Autor |
RE: KONKURS NA WIERSZ - STYCZEŃ-MARZEC (2011) |
Krzysztof Bencal
Użytkownik
Postów: 12
Miejscowość: Oława
Data rejestracji: 09.09.09 |
Dodane dnia 16.02.2011 16:06 |
|
|
Na sprowadzenie kruszyn chleba z wieczernika
To nasza pieśń jest, pieśń złotników,
Wiatry zawrotne w zwartym szyku
Już atakują toń odmętów.
Wiktor Hugo w przekładzie Zbigniewa Bieńkowskiego
Oto jest sonet człeka w pępku dłubiącego.

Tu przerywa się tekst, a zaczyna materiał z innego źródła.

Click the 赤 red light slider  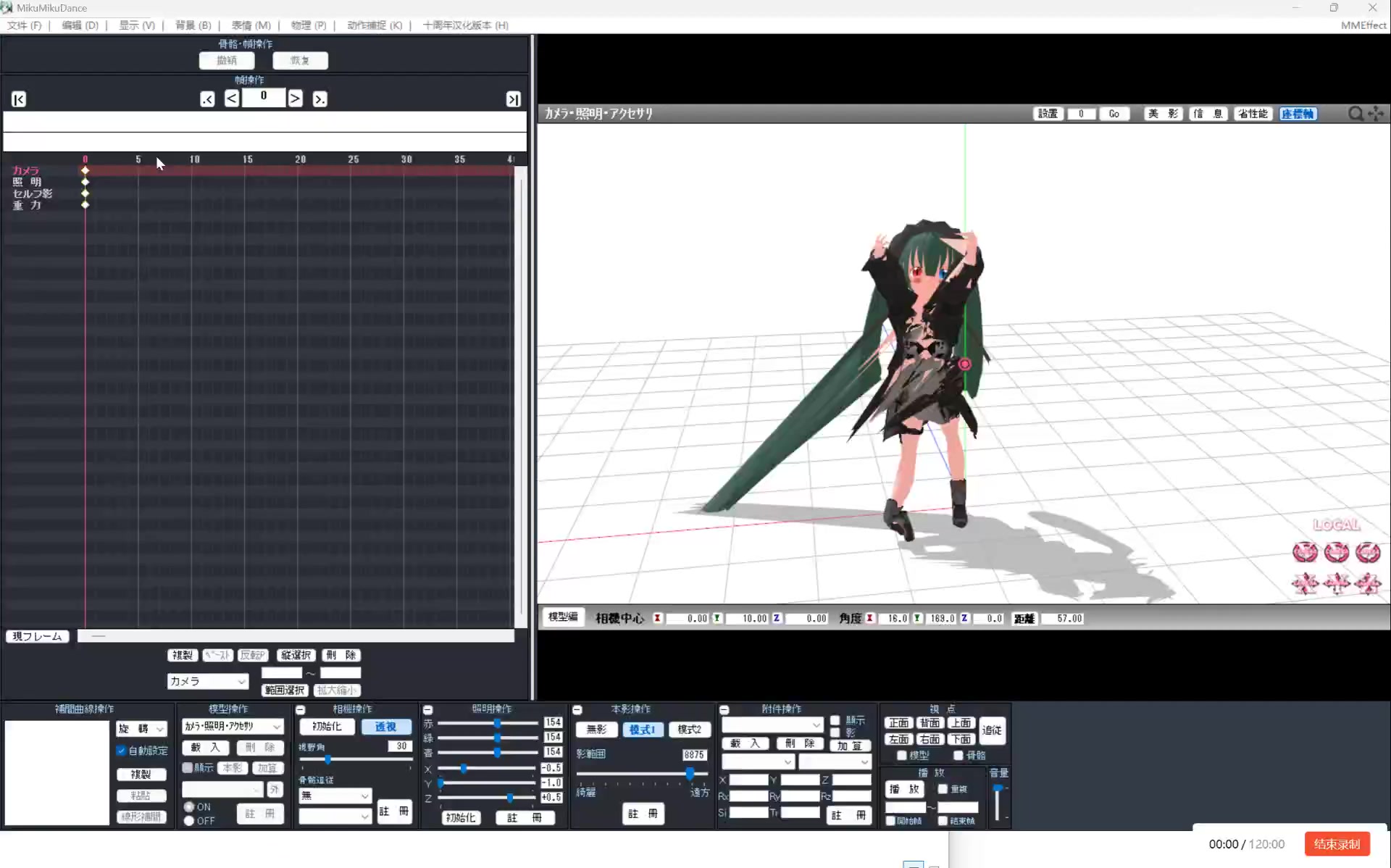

Moje pierdnięcia z całego długiego życia
okrążywszy glob ziemski, wnikają do ryja
waszego Boga, który wspina się na drzewo
śmierci wewnętrznej, poznania neutralnego,
aby zobaczyć Ewę, jak sobie do tyłka
wpycha węża, i Adama, któremu grdyka
wciąż jeszcze puchnie i pulsuje, brązowiejąc.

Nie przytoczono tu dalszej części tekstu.